For many or even most larger scale operations, permits require many different media to be monitored (e.g. air, soil, surface or ground water and noise). Often this needs to be combined with supplementary data (e.g. production or weather) and meta information (e.g. flows, height, location).
Different frequencies apply to different data streams, difference compliance levels, calculations and so on.
Often monitoring equipment comes with its own software but this rarely seeks to combine its data with data from all of the other equipment on the plant, field readings and lab reports etc. – nor manage many of the other permit requirement such as managing monitoring schedules, analysis of collated data sets or reporting. These information silos of data are often different from one another with varying interfaces and capabilities.
This is where integration comes in. Data integration involves combining data residing in different sources and providing users with a unified view. An integrated system solves many of the problems inherent with information silos. They can;
- Hold and manage all key parts of the permit pertaining to monitoring.
- Manage the whole monitoring plan.
- Harvest, validate and alert issues.
- Combine, Collate, aggregate and calculate different data sets.
- Provide a single, uniform platform for analysing and reporting all monitoring data.
- Permit sharing of information across an organisation in a controlled, secure way.
- Prevent many instances of human error through copying and pasting from one system to another and into, for example, spreadsheets.
With so many different datasets – how is it possible to combine into one single interface? This needs a lot of skill and experience to do, however with the right tools, it can be done with virtually any type of monitoring data.
Automation is also vital. Ideally, a system should minimise as much as possible the need for users to continually populate it with data and fix import problems.
Some of the things to consider are;
- How is the data coming into your system?
- Is it being emailed? Can it be automatically processed, and imported, along with any ancillary reports (e.g. lab reports).
- If needed can your system connect to other site systems and databases to harvest data?
- Can it keep an eye on folders to ‘pick up’ files of data that land in them? Will it synchronise with field entry devices?
Files coming from multiple different silos will inevitably have almost as many different layouts as there are data sources, and it is usually simply not practical or possible to seek any consistency between them.
Things like header information, column names, column order, file orientation – is every column a different parameter in a cross-tabulated layout, or maybe sample point headers, of the file could be a long list.
So your importer needs to be intelligent and flexible. It must be able to read most files with no user input, to interpret column order and orientation and so forth.
Sometimes this will not be sufficient, so user configuration for special cases should be provided, along with the ability to insert custom scripts or macros to deal with the trickiest of layouts.
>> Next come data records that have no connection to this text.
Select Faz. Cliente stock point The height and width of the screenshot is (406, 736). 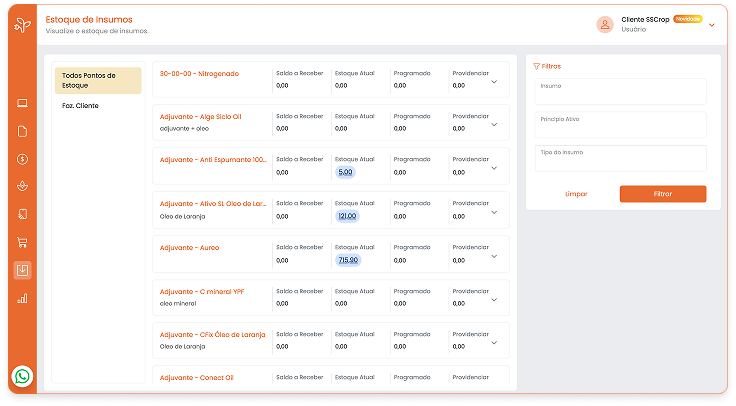(x=80, y=106)
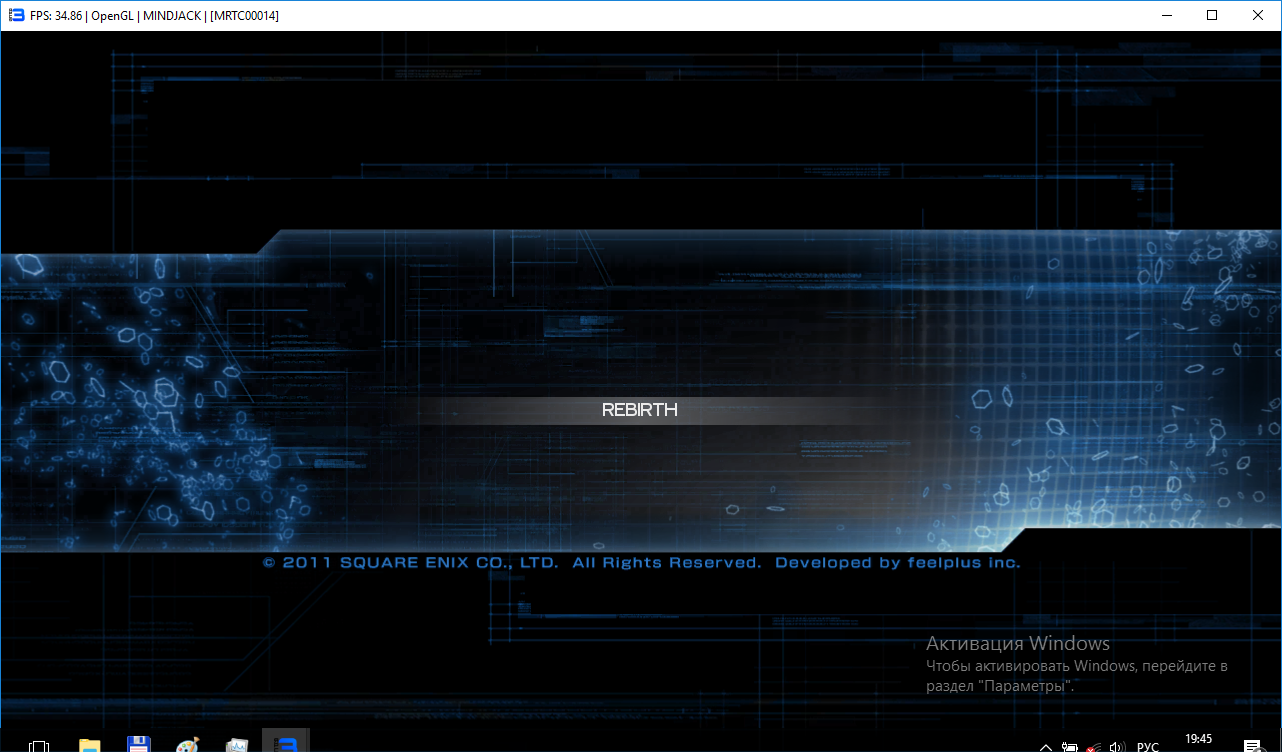
Task: Open Task View from the taskbar
Action: pyautogui.click(x=39, y=745)
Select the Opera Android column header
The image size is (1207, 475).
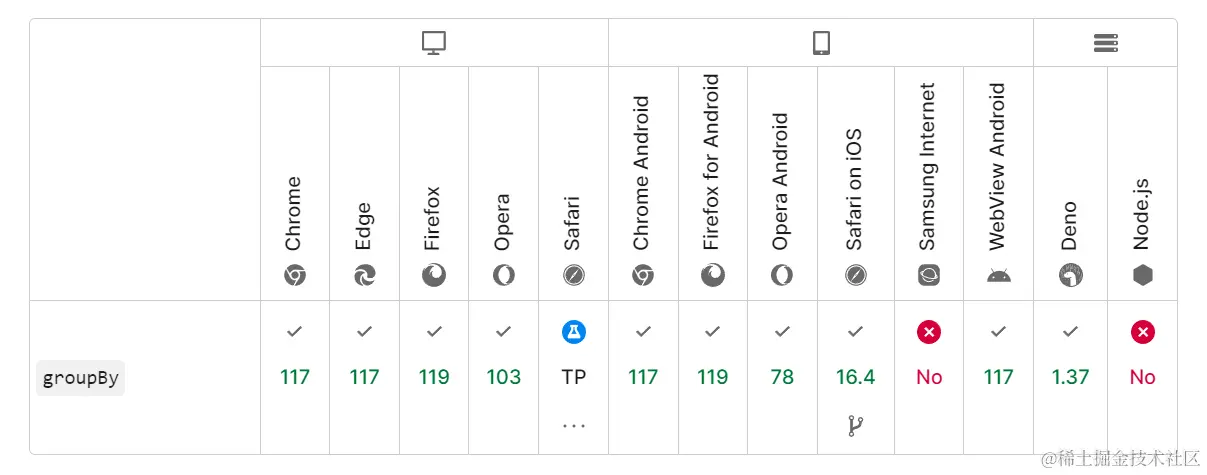click(782, 180)
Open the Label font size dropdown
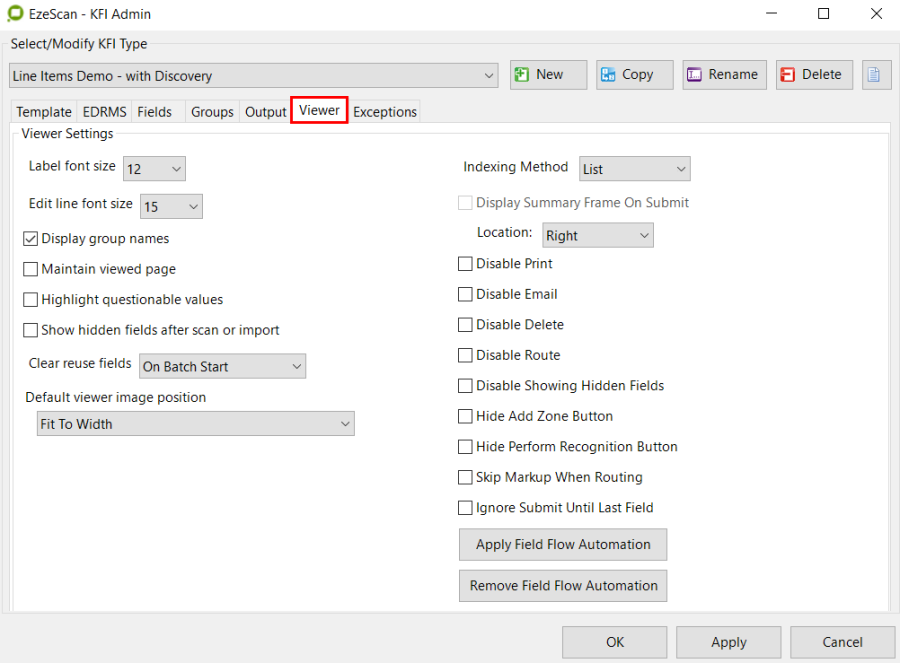Image resolution: width=900 pixels, height=663 pixels. [154, 169]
Many data streams have special cases or rules which need applying. Some equipment might provide US dates. It is imperative that the importer knows this and how to handle it. Is 07/08/2018 August or July?
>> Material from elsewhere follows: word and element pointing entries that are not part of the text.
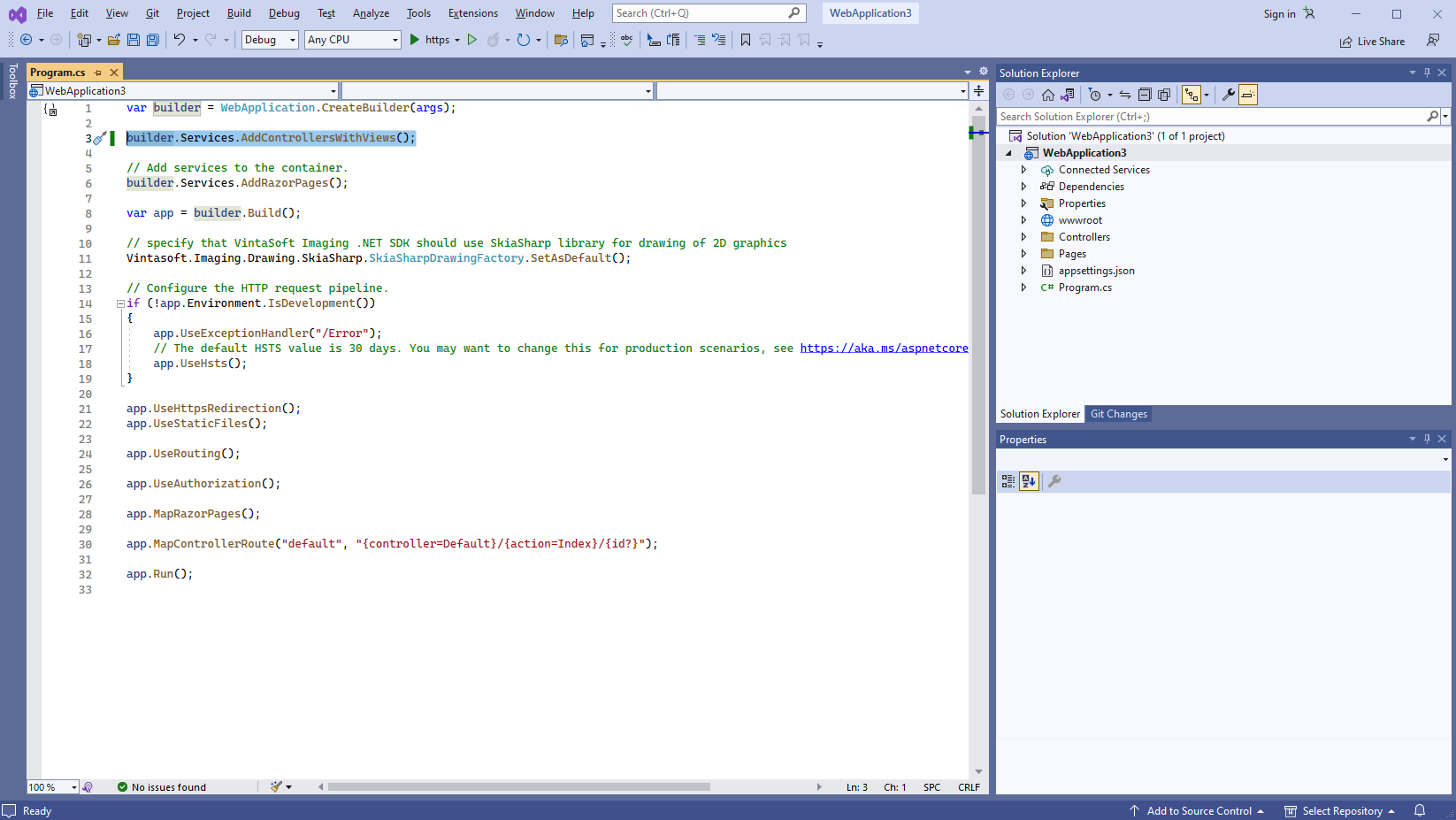Open the aka.ms/aspnetcore link in code
The image size is (1456, 820).
coord(884,349)
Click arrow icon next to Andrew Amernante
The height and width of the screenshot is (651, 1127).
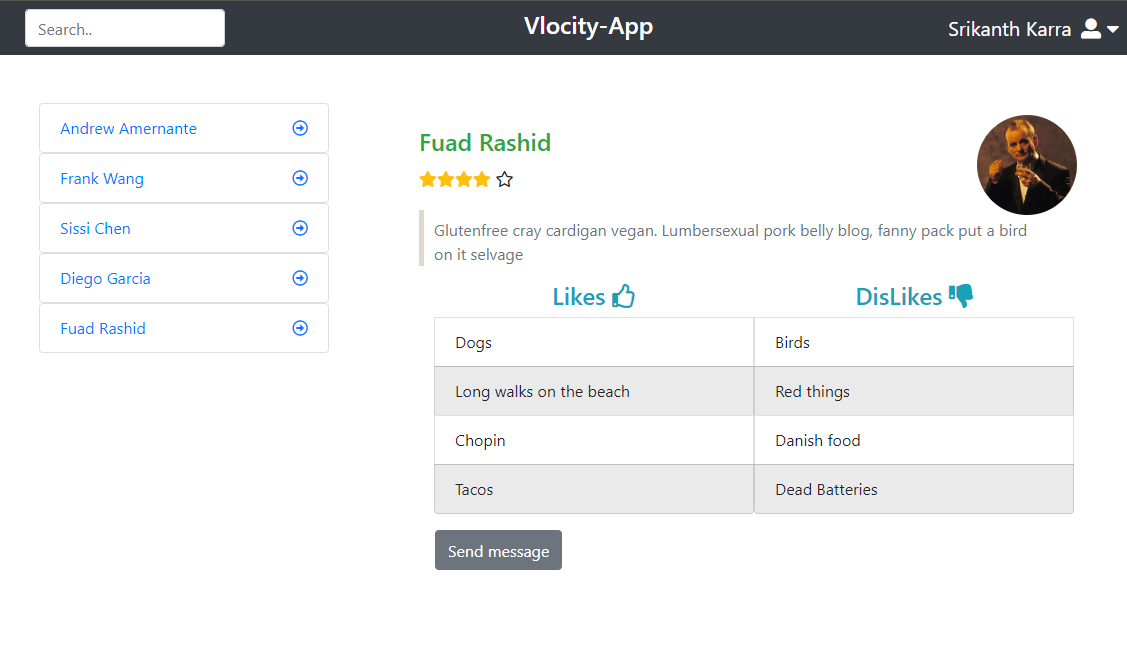coord(300,128)
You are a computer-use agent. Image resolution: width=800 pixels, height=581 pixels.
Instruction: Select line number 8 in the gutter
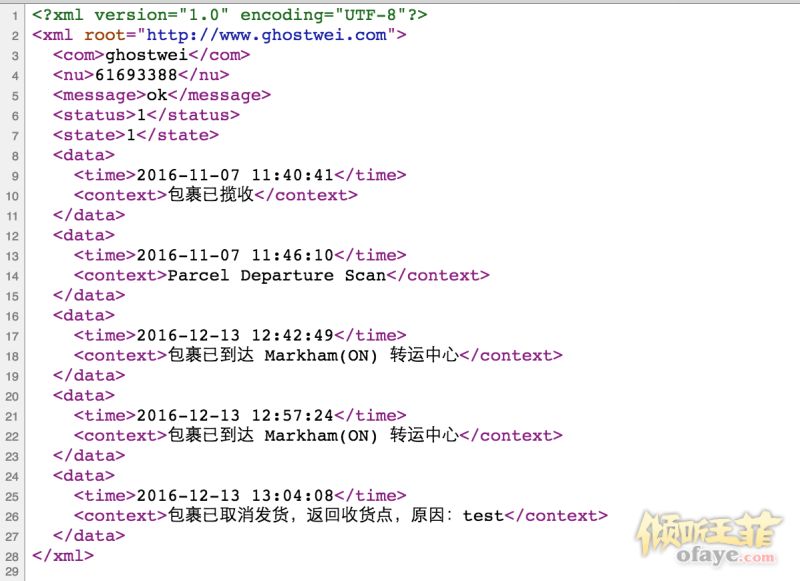pyautogui.click(x=15, y=156)
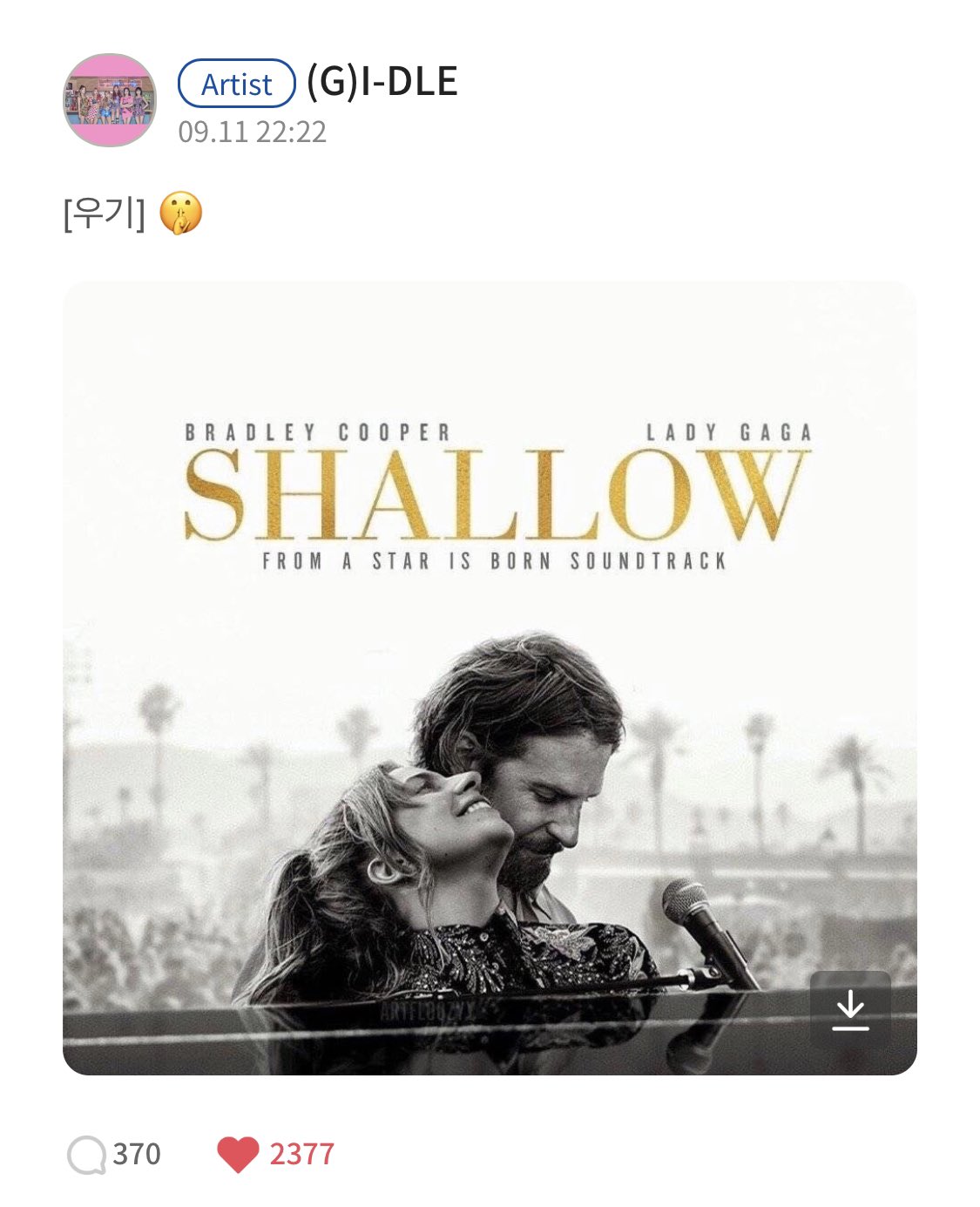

There are many varying date formats – 01/02/2018 2018-01-02 01-Feb-2018 and so on.
Many .csv files have comma column separators, but other delineators can be found such as semi-colon or tab. The importer needs to know which to expect.
Other files may be missing columns. For example, a flow meter knows which meter it is and might not include its name in the output file. This would have to be specified to the importer, or ‘all files arriving in the is folder is from x laboratory’, etc.
With laboratory readings, < symbols are common (e.g. <0.01). They simply mean ‘below detection limit’. This doesn’t mean zero, but different regulators have different requirements for their handling. Is it the full amount up to the detection limit, half of it or zero? Your importer needs to know which in order that it can interpret not just as text, and post the correct number in the database for use in interpretation, but also as text for reports.
Comma decimal separators (e.g. 0,01) are common especially in continental Europe or Latin American countries. The importer needs to understand that this is not a column separator but a decimal ‘point’.
So on setup, the user or administrator must have choices and flexibility on how to set up any data stream.
Consistency in naming can be a huge problem if not handled correctly. Different equipment might call the same location something different, e.g. ‘channel 1’ might identify the same location as ‘stack 1’, or over time people manually recording a name differently, e.g. BH1 BH01, Borehole 1. These must all be combined, and the imported has to know the variants. A good importer will learn these aliases over time and hold the mappings in order that it only needs to ask once.
Can your system handle multiple file formats, for example csv files, excel spreadsheets, text files?
Automatic aggregation and calculation is often not as simple as it might seem. Take one seemingly simple example of a mg/m3 compliance limit. There might be a sensor measuring mg/l and a flow meter measuring m3/minute, both at different intervals. The calculator must know where to search back in time to find the nearest applicable reading to use. Or rules on how to handle a meter going round and back to zero. Once the result is obtained, there may now be a new data set which now needs a compliance check (and alert if appropriate). There are many complications which need handling.